[市場動向]

ITプラットフォームの加速度的進化 (Part 3)

2011年3月15日(火)

クラウドシフトを支える要素技術の進化と融合 クラウドコンピューティングへの期待の高まりに呼応し、 足下を支えるハードウェアや通信環境の進化も急速に進む。 市場と技術革新の両面から、ITプラットフォームの進化を見る。鳥越 武史 (編集部)

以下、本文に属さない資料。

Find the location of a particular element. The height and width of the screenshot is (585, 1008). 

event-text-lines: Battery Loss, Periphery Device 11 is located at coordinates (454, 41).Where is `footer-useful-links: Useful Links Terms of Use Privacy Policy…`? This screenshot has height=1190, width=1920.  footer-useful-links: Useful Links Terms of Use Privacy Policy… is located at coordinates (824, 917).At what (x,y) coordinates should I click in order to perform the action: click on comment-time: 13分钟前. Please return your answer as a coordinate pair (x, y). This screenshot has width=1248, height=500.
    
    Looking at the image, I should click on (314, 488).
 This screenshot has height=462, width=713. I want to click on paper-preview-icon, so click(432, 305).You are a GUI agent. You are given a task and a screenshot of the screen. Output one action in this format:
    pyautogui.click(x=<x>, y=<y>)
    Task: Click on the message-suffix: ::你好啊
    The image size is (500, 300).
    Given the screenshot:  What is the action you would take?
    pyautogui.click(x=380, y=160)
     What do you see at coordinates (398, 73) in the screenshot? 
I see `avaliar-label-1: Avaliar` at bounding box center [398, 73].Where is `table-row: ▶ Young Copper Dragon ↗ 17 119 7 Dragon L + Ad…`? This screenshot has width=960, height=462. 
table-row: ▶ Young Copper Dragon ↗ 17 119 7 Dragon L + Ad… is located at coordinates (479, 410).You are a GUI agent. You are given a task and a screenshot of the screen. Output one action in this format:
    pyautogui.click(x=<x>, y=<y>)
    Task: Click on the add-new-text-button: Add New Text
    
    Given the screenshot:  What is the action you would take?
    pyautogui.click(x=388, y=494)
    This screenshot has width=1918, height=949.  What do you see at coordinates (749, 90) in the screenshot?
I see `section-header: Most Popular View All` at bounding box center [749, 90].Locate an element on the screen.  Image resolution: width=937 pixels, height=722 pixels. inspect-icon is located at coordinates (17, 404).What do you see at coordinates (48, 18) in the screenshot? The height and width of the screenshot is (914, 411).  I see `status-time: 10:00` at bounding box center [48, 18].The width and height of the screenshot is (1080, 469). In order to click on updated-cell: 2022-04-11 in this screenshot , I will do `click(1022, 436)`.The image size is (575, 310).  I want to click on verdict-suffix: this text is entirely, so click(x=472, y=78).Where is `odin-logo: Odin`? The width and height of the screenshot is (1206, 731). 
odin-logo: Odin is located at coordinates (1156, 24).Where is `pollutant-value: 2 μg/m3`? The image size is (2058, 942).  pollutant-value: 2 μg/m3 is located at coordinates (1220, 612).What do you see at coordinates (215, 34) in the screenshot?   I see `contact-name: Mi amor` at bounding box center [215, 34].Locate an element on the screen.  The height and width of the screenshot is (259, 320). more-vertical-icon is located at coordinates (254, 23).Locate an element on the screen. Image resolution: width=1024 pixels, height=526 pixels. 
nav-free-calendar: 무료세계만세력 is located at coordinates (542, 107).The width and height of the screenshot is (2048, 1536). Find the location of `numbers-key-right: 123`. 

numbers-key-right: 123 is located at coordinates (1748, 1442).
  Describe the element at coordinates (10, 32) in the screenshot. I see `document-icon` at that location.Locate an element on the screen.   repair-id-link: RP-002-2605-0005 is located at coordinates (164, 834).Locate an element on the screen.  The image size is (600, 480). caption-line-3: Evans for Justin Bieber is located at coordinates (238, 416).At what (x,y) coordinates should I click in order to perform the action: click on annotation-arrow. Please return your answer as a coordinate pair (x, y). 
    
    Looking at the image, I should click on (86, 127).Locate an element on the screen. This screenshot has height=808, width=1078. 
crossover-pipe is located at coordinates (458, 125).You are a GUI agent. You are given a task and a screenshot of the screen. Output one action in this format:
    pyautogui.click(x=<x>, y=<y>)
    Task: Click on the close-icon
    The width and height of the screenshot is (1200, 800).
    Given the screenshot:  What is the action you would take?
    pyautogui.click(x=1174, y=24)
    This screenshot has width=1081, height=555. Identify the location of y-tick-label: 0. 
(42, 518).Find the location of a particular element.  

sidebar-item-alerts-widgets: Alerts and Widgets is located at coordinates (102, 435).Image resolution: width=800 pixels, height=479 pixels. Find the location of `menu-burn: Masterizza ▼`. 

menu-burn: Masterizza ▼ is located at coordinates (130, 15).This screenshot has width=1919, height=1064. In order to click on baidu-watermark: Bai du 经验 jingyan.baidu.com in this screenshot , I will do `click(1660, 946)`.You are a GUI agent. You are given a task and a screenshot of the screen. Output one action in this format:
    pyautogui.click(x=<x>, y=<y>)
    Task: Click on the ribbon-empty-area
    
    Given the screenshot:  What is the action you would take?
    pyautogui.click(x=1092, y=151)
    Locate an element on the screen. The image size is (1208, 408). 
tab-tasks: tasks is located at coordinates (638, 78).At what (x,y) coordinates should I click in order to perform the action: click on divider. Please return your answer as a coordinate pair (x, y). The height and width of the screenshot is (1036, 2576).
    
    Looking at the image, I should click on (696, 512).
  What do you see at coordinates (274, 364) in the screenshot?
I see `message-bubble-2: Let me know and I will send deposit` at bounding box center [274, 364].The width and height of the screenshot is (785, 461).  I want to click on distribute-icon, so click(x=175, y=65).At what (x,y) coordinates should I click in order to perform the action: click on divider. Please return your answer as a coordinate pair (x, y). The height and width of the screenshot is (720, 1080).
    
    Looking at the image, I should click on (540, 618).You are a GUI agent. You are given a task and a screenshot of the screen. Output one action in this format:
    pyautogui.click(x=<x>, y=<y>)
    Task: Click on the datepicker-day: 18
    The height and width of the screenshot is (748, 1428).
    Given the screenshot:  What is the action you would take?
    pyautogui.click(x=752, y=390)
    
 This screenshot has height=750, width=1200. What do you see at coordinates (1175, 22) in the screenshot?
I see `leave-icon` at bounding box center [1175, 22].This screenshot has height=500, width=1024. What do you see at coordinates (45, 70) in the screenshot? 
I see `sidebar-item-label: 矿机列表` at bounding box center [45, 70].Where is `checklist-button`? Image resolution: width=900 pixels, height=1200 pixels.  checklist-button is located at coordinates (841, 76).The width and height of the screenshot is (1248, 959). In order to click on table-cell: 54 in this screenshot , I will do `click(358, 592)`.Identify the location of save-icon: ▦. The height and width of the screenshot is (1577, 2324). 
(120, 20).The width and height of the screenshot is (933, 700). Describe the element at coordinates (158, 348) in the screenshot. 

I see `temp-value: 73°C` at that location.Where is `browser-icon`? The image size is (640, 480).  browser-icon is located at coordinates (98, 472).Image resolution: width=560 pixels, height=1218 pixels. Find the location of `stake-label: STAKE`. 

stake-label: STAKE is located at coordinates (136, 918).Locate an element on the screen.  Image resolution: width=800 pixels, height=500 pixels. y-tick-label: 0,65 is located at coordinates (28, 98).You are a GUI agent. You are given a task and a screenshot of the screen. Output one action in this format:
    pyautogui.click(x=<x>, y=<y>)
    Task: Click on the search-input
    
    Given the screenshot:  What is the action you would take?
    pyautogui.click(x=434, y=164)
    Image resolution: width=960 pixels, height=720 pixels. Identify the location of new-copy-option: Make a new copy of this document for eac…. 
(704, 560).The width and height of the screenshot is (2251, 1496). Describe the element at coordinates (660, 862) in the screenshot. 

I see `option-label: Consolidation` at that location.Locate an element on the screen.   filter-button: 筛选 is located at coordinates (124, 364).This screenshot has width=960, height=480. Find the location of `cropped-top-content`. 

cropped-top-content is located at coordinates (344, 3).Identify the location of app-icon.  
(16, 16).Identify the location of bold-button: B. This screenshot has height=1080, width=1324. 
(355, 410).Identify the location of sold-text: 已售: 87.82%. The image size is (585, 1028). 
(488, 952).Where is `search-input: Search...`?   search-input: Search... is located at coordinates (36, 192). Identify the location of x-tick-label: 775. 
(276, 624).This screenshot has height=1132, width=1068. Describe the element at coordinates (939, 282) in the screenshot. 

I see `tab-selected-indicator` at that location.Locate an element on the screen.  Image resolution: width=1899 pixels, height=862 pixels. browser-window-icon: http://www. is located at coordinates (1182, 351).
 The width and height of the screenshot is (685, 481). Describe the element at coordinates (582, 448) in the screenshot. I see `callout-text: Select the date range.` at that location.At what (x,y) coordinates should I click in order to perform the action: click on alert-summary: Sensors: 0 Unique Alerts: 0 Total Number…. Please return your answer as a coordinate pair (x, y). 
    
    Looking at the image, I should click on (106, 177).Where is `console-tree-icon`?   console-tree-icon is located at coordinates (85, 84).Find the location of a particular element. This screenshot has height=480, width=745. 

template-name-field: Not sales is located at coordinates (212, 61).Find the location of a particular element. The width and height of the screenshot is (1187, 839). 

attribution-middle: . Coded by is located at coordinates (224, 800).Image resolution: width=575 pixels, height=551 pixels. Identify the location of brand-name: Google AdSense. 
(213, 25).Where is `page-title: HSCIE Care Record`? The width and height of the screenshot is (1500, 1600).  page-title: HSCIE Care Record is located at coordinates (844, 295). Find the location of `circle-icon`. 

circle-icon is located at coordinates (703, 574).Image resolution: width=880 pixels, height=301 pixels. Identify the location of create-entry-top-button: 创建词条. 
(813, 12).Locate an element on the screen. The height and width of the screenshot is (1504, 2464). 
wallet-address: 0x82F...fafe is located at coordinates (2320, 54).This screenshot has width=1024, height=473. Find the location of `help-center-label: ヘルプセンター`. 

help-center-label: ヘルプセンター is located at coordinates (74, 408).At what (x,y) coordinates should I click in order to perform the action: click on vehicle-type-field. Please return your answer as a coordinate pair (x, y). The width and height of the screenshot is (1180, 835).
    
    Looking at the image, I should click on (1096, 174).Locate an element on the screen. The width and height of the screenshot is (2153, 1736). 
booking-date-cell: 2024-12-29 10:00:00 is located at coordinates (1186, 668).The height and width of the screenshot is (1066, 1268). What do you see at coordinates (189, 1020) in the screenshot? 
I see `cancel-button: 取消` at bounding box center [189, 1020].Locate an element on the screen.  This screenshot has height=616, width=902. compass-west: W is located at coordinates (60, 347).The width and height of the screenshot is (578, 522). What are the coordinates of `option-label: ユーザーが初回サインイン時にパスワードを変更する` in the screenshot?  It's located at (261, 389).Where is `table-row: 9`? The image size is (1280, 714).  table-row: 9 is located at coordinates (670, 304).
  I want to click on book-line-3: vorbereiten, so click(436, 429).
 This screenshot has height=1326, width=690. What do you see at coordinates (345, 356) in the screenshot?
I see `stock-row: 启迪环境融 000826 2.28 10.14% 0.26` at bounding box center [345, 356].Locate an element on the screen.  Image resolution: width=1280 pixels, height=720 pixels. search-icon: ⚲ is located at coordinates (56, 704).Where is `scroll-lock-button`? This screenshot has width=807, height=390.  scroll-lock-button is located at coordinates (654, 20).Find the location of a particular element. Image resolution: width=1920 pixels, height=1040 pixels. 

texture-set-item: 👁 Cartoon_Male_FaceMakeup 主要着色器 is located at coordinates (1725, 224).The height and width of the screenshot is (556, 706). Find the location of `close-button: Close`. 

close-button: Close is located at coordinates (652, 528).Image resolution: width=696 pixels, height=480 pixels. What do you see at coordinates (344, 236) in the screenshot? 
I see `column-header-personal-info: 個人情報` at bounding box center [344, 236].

メインフレーム→クライアント/サーバー・システム→Webシステムという流れで進化してきた企業情報システムが、また大きな転換期を迎えている。言わずもがな、クラウドの台頭である。コンピューティングの中核機能を“ネットの向こう側”に任せるという基本概念は、ユーザー企業に「所有から利用へ」という根本的な発想転換を迫っている。

ITリソースを柔軟に配分・管理する仮想化技術の進展によるところが大きいのは事実だが、もっとプリミティブな部分では、プロセサやディスク、メモリー、ネットワークという要素技術の加速度的な性能向上が果たしている役割も大きい。これらはクラウドのみならず、企業システム全般の高度化に大きく寄与している。

基盤技術の進化
ハード・通信の急速な進化がITインフラ高度化を後押し

技術進化を示すいくつかの数字をみていこう(図3-1)。

図3-1ハードウェアや通信環境の性能進化の現状
図3-1ハードウェアや通信環境の性能進化の現状

プロセサの性能向上については、単体での動作周波数向上より、コア数を増加させることに重点が置かれるようになった。すでにインテルは8コア、AMDは12コアのプロセサを出荷しており、今後どこまでコア数が伸びるかが1つの見所だ。その関連において興味深い製品がある。米タイレラが2009年10月に発表した、100コアを搭載するプロセサ「TILE-Gx」だ。x86プロセサとは異なるアーキテクチャなので単純比較はできないが、さらに倍増させる計画もあるという。研究レベルではインテルやIBM、各国の工科大学などがすでに1000コアの実装を視野に入れている段階にある。